The year 2016 just ended was the hottest on record. So was 2015. And 2014 before that. Each year, new world records are being set as a blanket of CO2 in the atmosphere, caused by the burning of fossil fuels, warms the planet even faster than scientists had predicted. In the U.S., the heat last year was surpassed only by the record-breaking year of 2012.

So what are the powers-that-be in the richest country on earth doing about this monumental crisis? Well, they’ve just succeeded in getting one of their right-wing billionaire buddies elected president, and he’s picked a cabinet that abounds in fellow climate deniers — very conveniently, given their connections to the coal and oil industries.

There’s Rex Tillerson, the outgoing chair of ExxonMobil, Trump’s pick for secretary of State. Rick Perry, a former governor of oil-rich Texas, for secretary of Energy. And there’s Scott Pruitt, a former Oklahoma attorney general who has been waging a legal battle against the Environmental Protection Agency’s Clean Power Plan, which would curb greenhouse-gas emissions from coal-fired power plants. What job is Pruitt getting? Of course — the EPA.

Scientists, environmentalists and just people thinking about the future are tearing their hair out. What can they do?

The answer: Fight like hell against this putrid system that is destroying the world. Help build a revolutionary mass movement against capitalism and its evils, from racism, sexism, lesbian, gay, bisexual, transgender and queer oppression to the exploitation of all workers and the destruction of the environment, all for profit.

China to spend $360 billion on renewables

It’s instructive to look at what China is doing about climate change. It’s still a developing country, needing to feed and house 1.3 billion people on the same amount of land area as the U.S.

But China’s National Energy Administration announced on Jan. 5 that the country will spend another $360 billion — more than a third of a trillion dollars — on renewable energy sources like solar and wind by 2020. China is already the largest producer of solar panels in the world.

Environmentalists around the world are hailing this decision, noting that when the Chinese government makes such an announcement, it is not just an empty promise, a political ploy or a wish list. It means that economic planners have already laid the groundwork and figured out the details of how to finance such a huge project and how to develop the infrastructure to deliver the power to where it is needed.

At the same time, China is in the middle of a major campaign to downsize its coal, steel and cement industries. It’s called supply-side structural reform. After several decades of rapid industrialization, China’s growth rate has slowed in recent years.
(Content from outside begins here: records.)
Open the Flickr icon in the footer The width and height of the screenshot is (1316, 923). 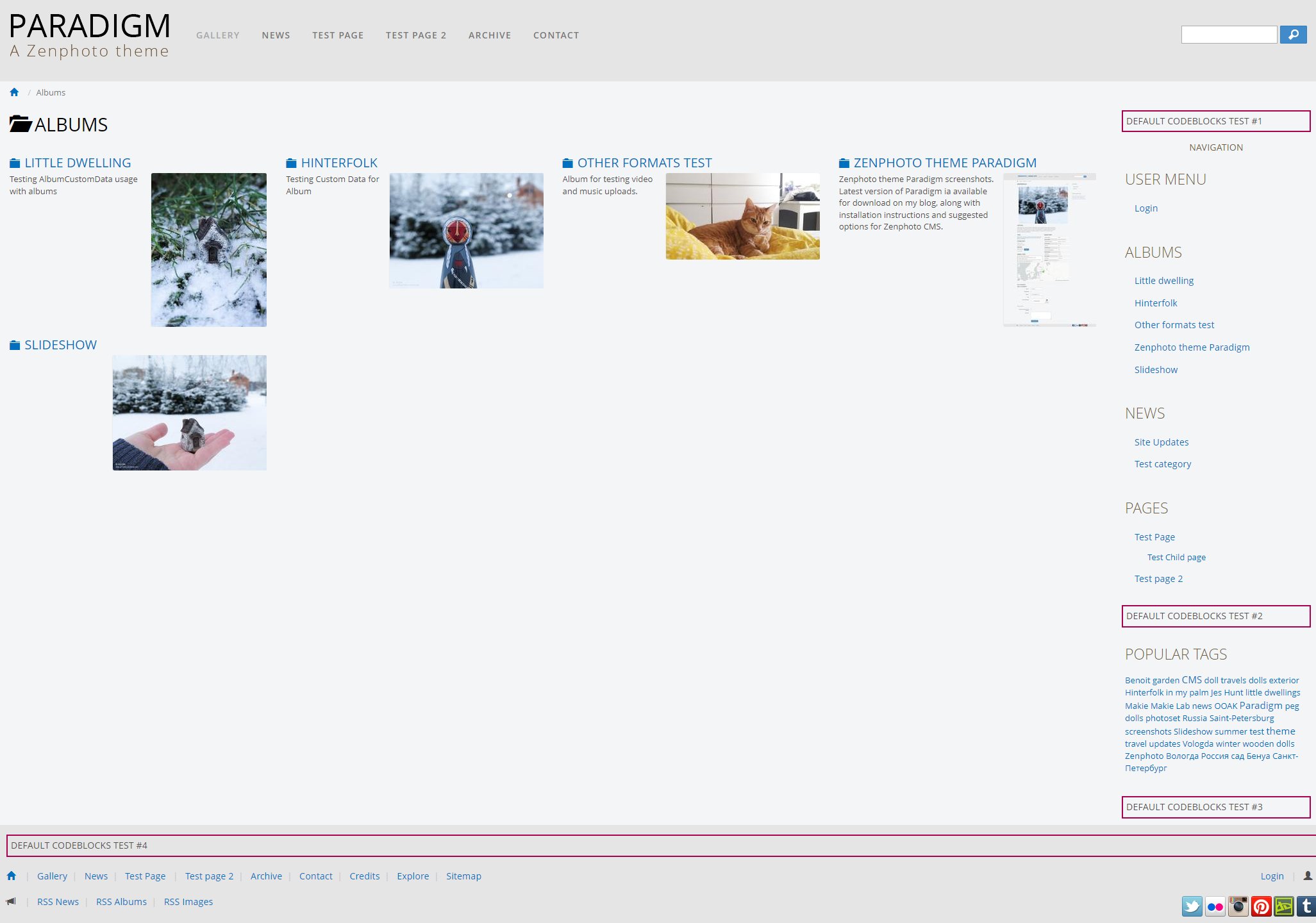[x=1215, y=906]
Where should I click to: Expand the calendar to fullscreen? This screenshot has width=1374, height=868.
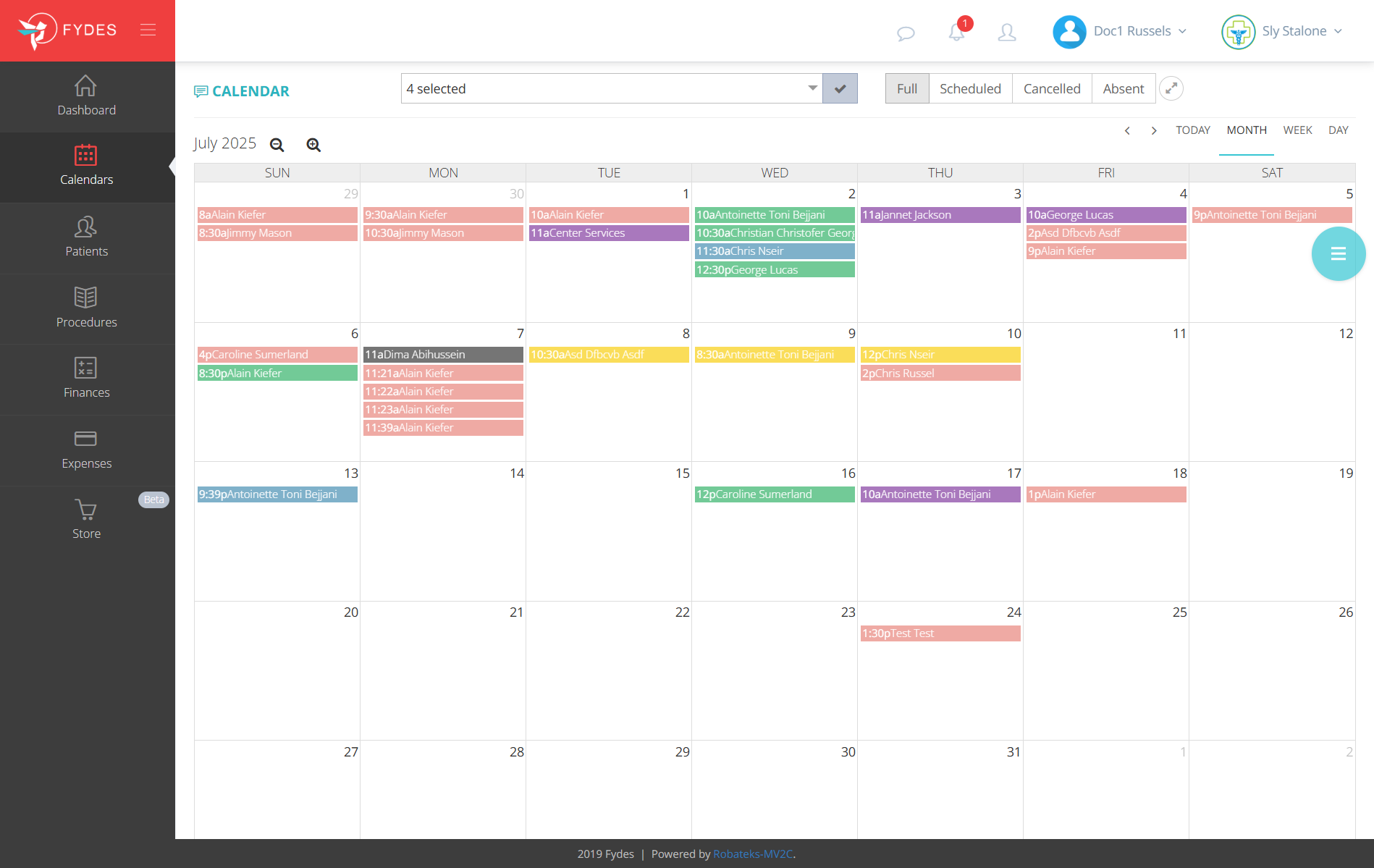[1171, 88]
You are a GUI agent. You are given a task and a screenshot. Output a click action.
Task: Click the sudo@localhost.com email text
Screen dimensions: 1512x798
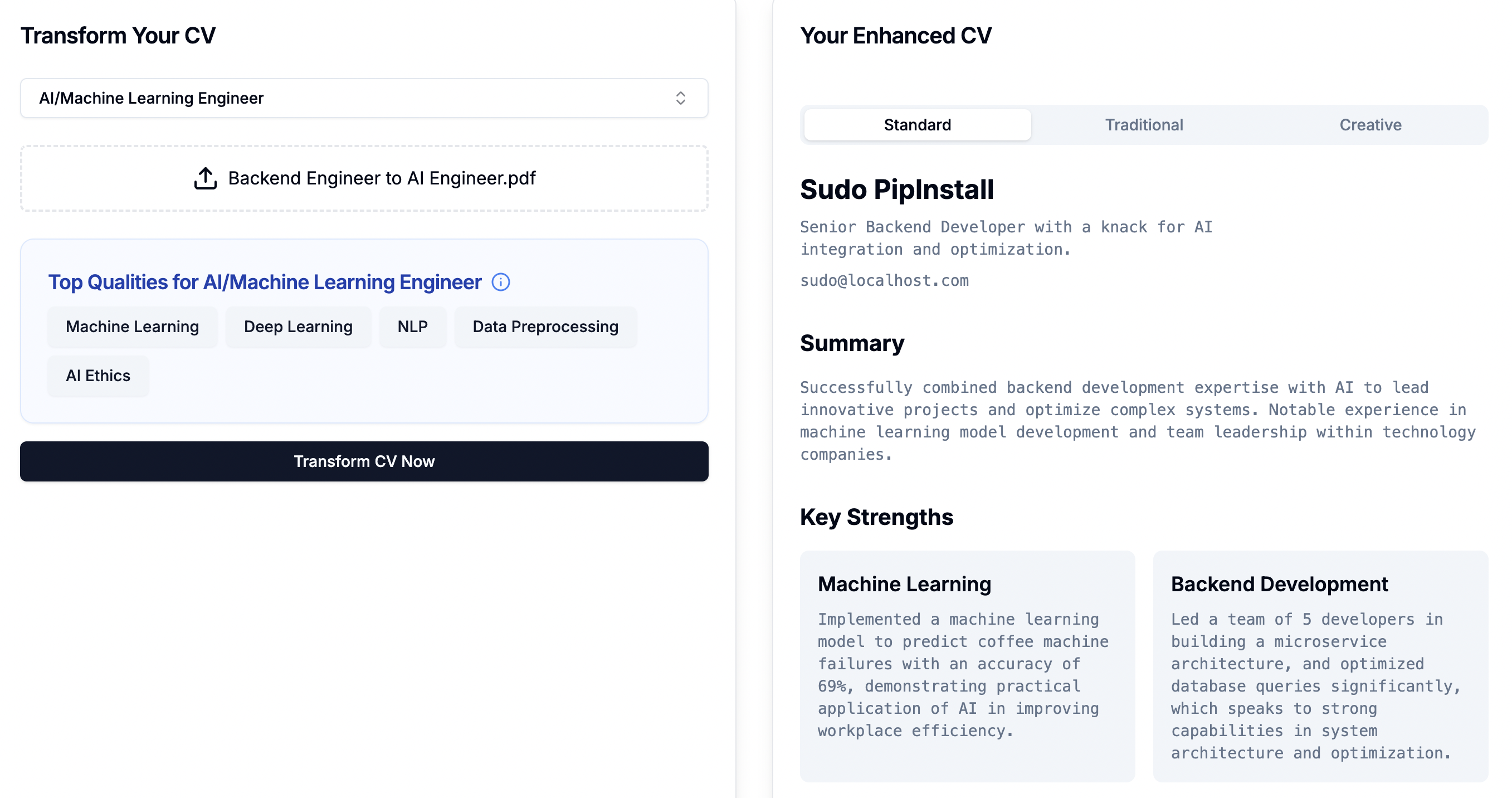point(884,281)
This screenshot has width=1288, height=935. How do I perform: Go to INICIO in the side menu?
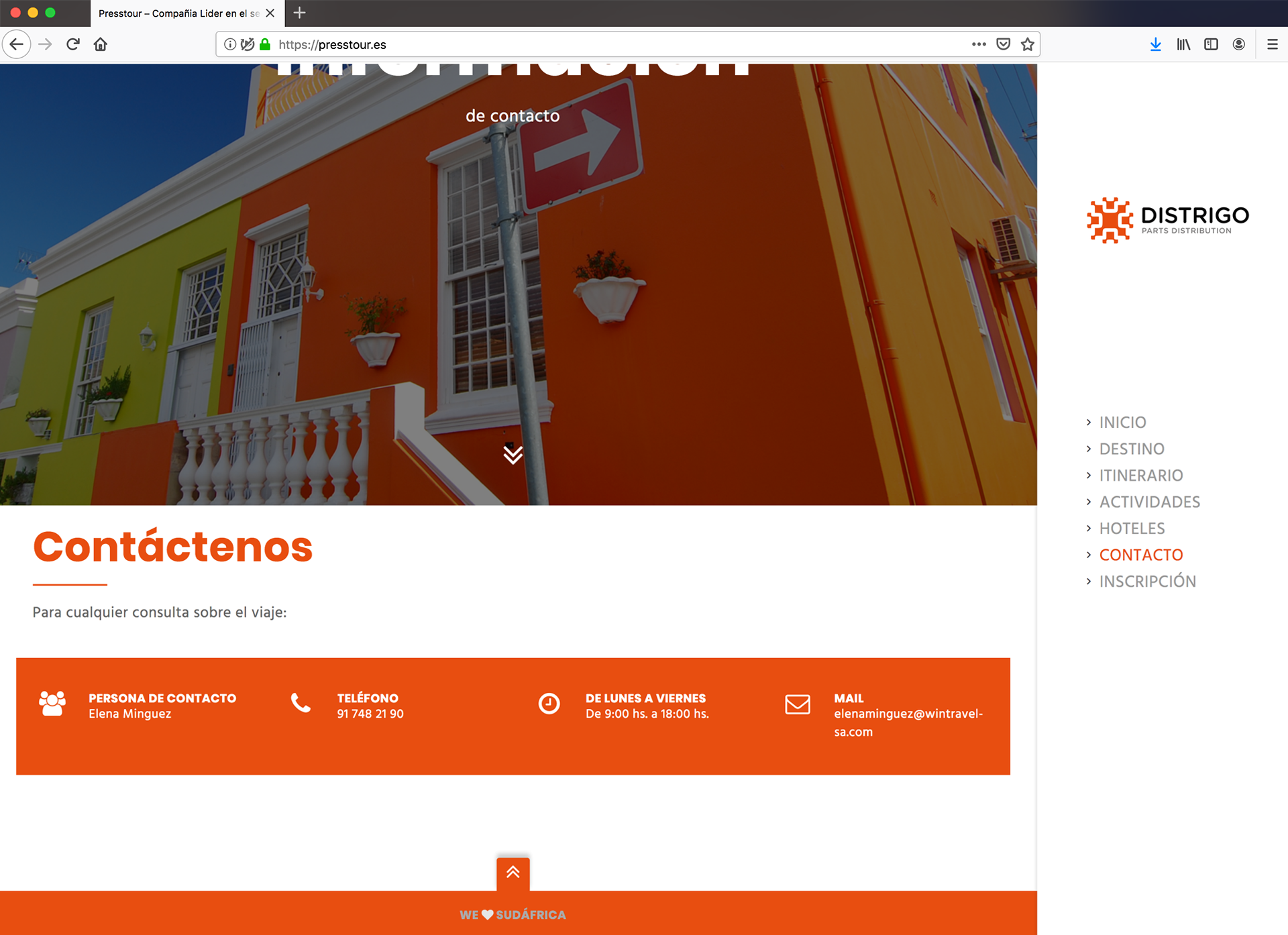[x=1122, y=423]
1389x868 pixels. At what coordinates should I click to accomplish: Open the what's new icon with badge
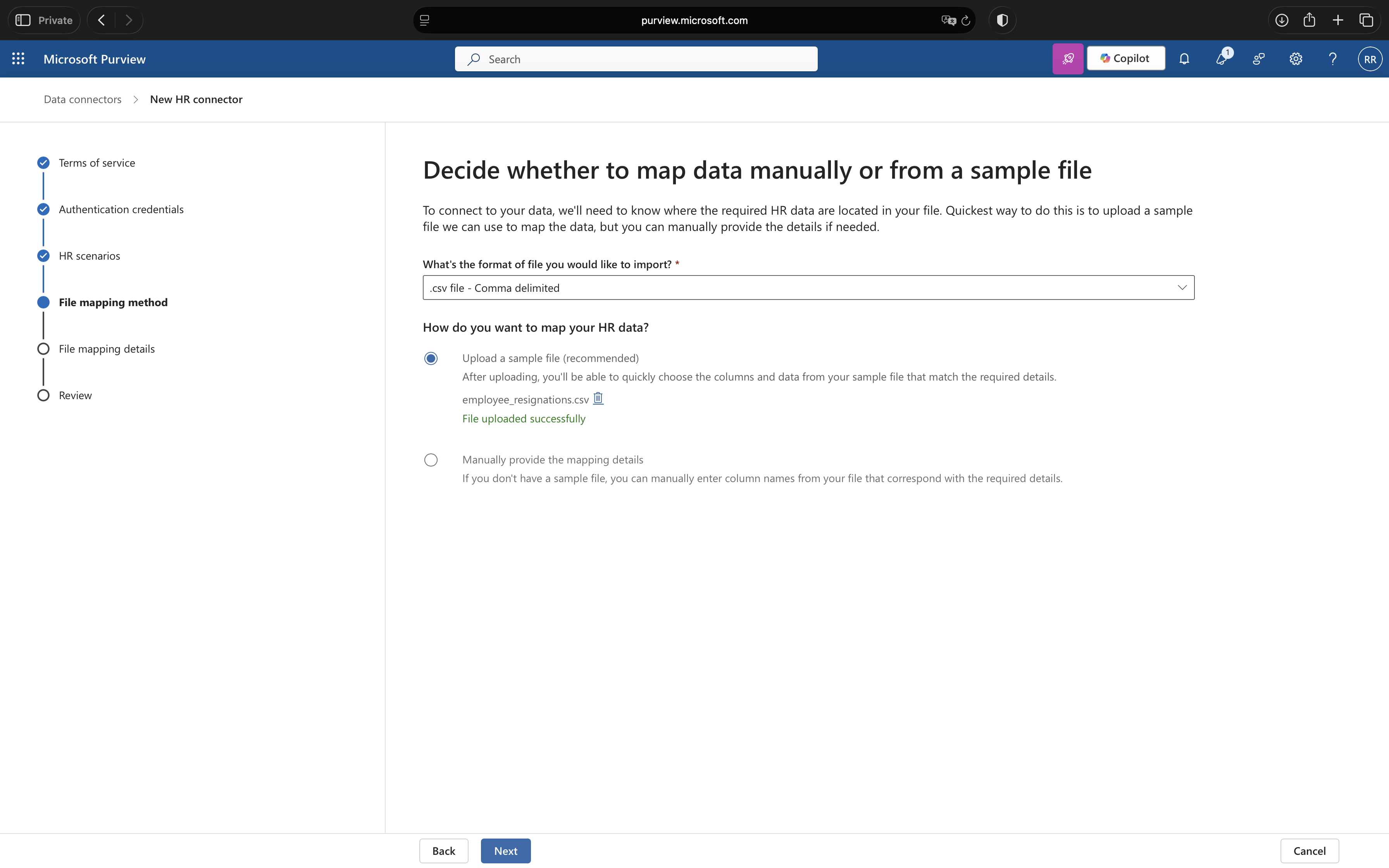pyautogui.click(x=1222, y=59)
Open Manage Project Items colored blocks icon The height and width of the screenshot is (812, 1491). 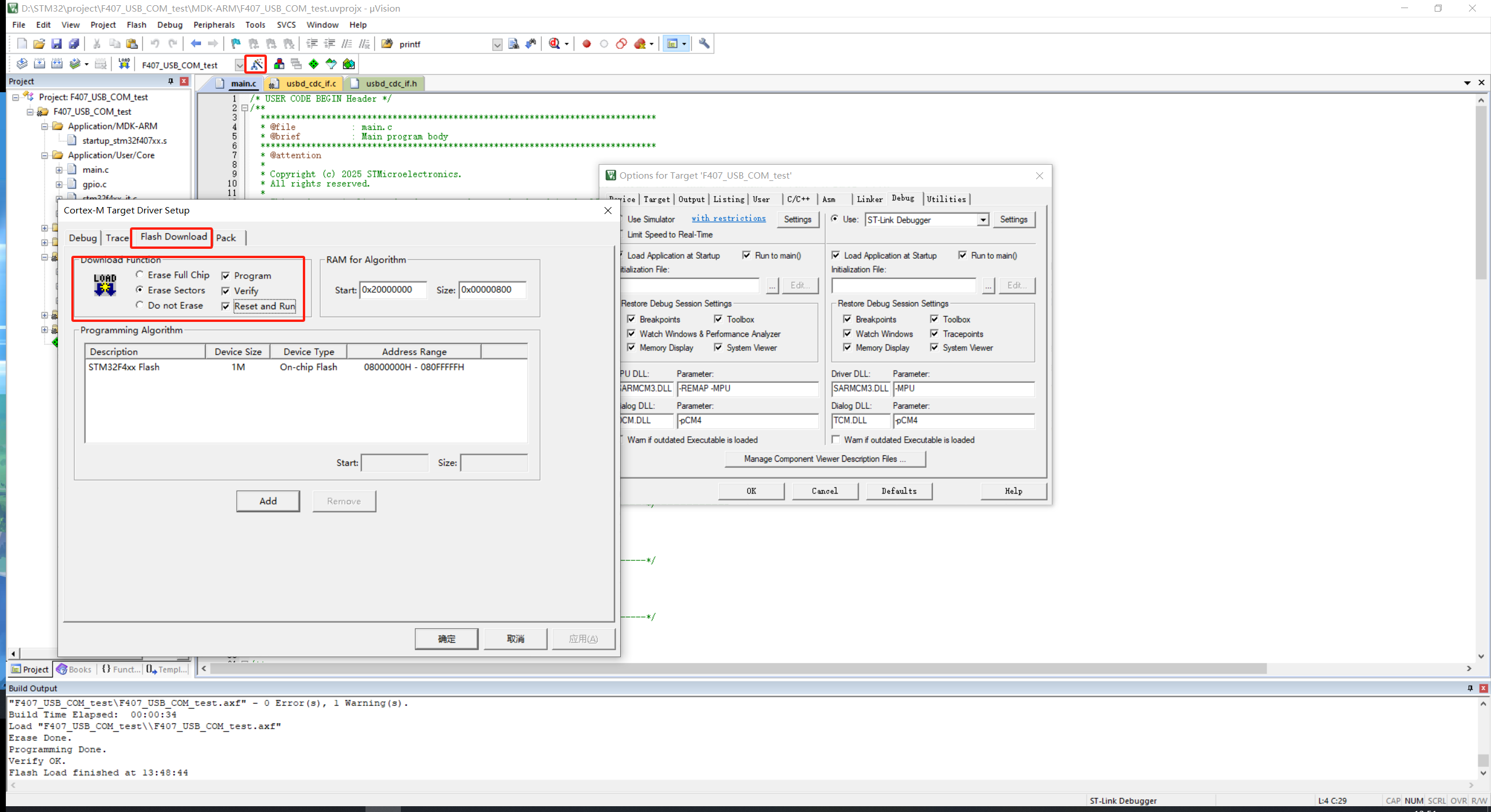(279, 64)
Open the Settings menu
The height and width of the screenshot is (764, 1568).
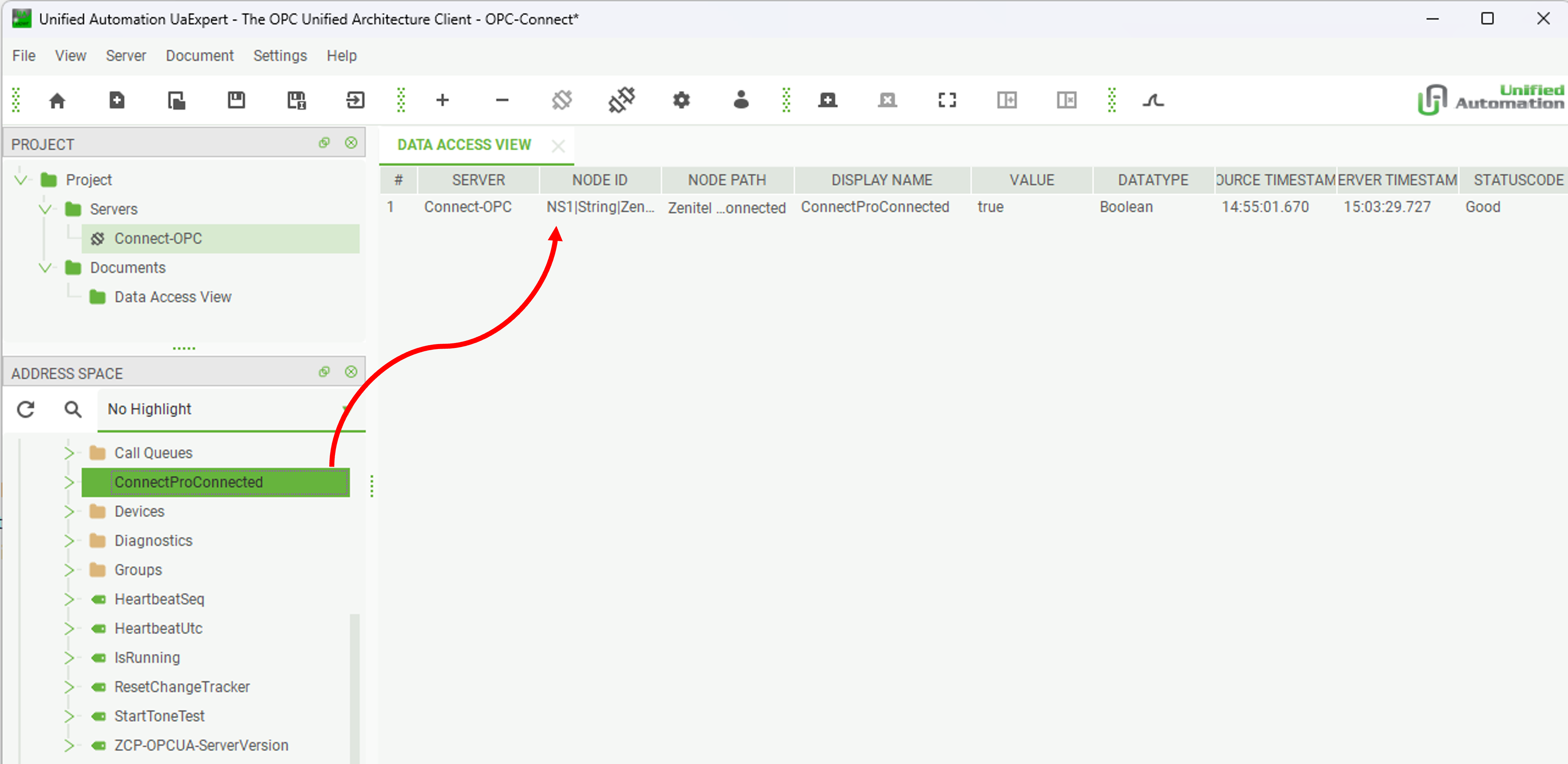(x=280, y=56)
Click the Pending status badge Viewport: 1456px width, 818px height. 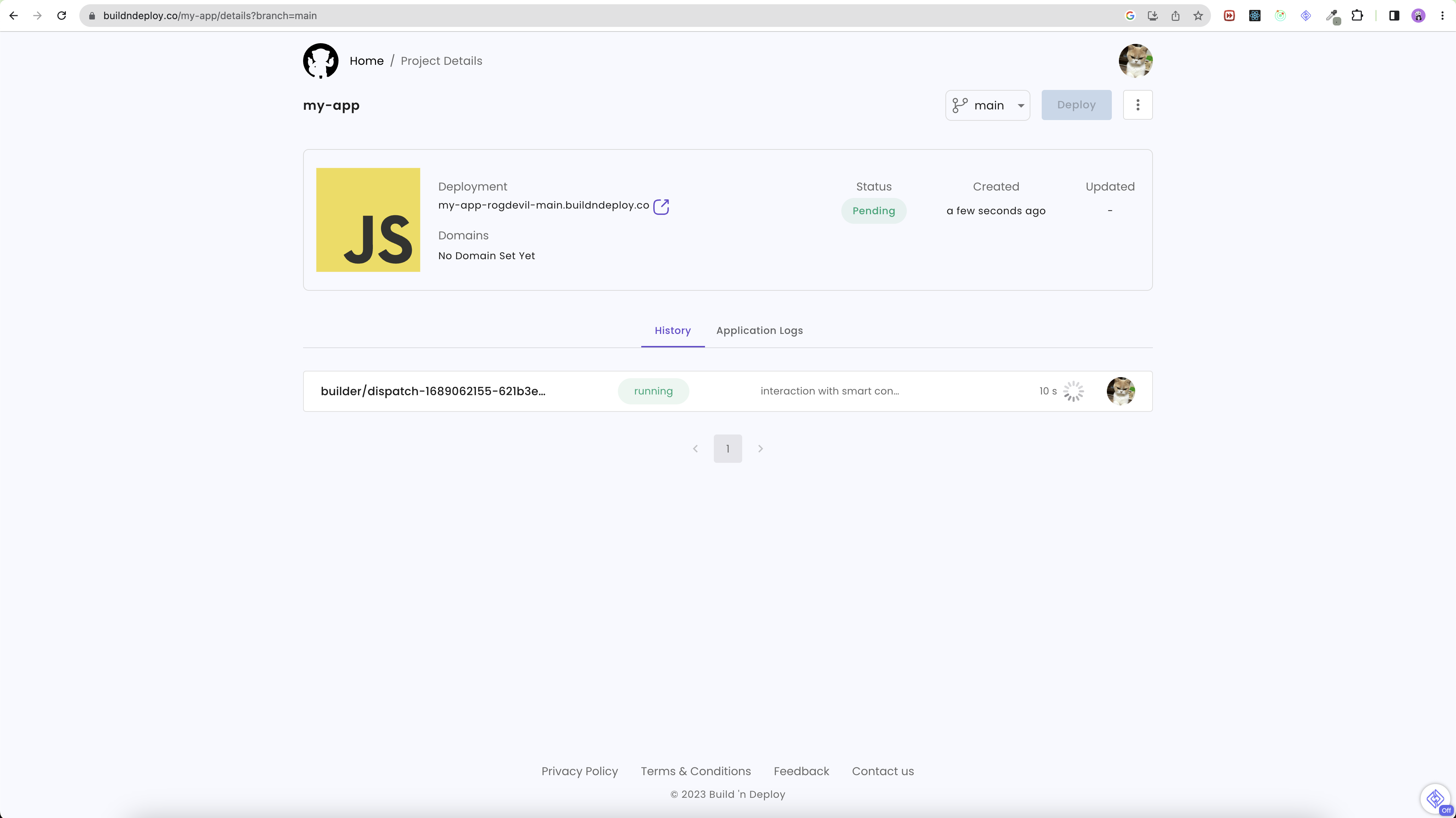874,210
Industrialization brought serious pollution. And there is now a surplus of housing in some areas, as well as stockpiles of such basic materials as steel and cement. Improvements in technology have also caused some industries to become redundant.

In a capitalist society like the United States, redundancy in the productive forces causes the big investors to just walk away from the problem, leaving a Rust Belt (aka deindustrialization) behind. And some of the “advisers” to China from the capitalist world who push for more market reforms have urged them to do just that, especially because the industries involved are predominantly state-owned enterprises.

What about the miners? The steelworkers? Forget about them. Let the market sort everything out.

But it appears that the Communist Party and the Chinese government are not following such advice. Under supply-side structural reform, redundant industries are being shut down under a plan — yes, their system allows for a comprehensive plan for economic development — in which the full weight of the government insists there be job training and an income for the workers affected until they get other employment. At the same time, the overall plan is creating new industries — like the state investment in solar and wind power, which alone will open up 13 million new jobs.

It is possible to reorganize human life and economic activity to be sustainable on this beautiful, unique planet. But to get there, we must pull down capitalism and build socialism.